The air smells like rain, the sky, several shades of depressing roll silently by, taking no notice of my bathrobe clad presence. I sit on the edge of the the lightening sky absorbing the sound of awakening world. So begins another day.
I went to the home of friends last evening, it had been day filed with stress and disappointment and this looked like an opportunity to see some friends and work out some of the kinks. This it did, I enjoyed some stimulating conversation ate meat and drank alcohol, but then as with most things I do it had it’s down side. I proceeded, as the evening wore on, to create some melancholy as I pondered the fire.
My childhood was spent around a lot of campfires with family, with friends, with the boy-scouts (a subject for an entire dissertation), with lovers. I have always enjoyed staring into the coals, the shifting shapes and colors carrying me to seldom considered memories and last night was no exception.
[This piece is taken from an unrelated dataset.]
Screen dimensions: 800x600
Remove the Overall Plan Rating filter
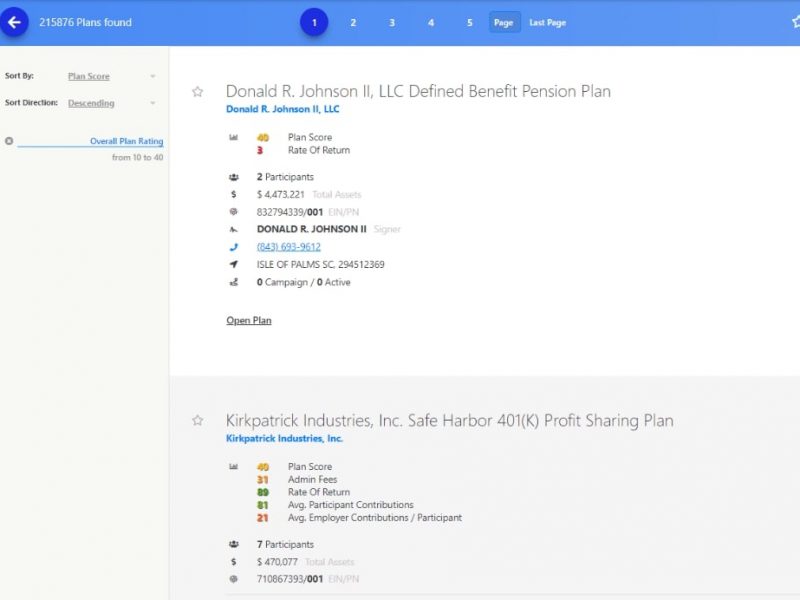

Those friends, family and lovers have for the most part moved on leaving behind these visions, clear enough that it could have happened yesterday and creating a longing for what at this point seems like a better time. Then I look around the fire at the faces and realize that I am the exception here, that this group is moving two by two. Now I’m longing for a past that never existed and lamenting the absence of a partner in my life….
I think I’ll go home now
The morning after that, I remember what it was like to be me at that point in my life. Afraid, lonely and so unsure of each step I took, I wouldn’t go back to that even if I could but It has taken a full day and night to get through this. Some lessons take longer and hurt more than others.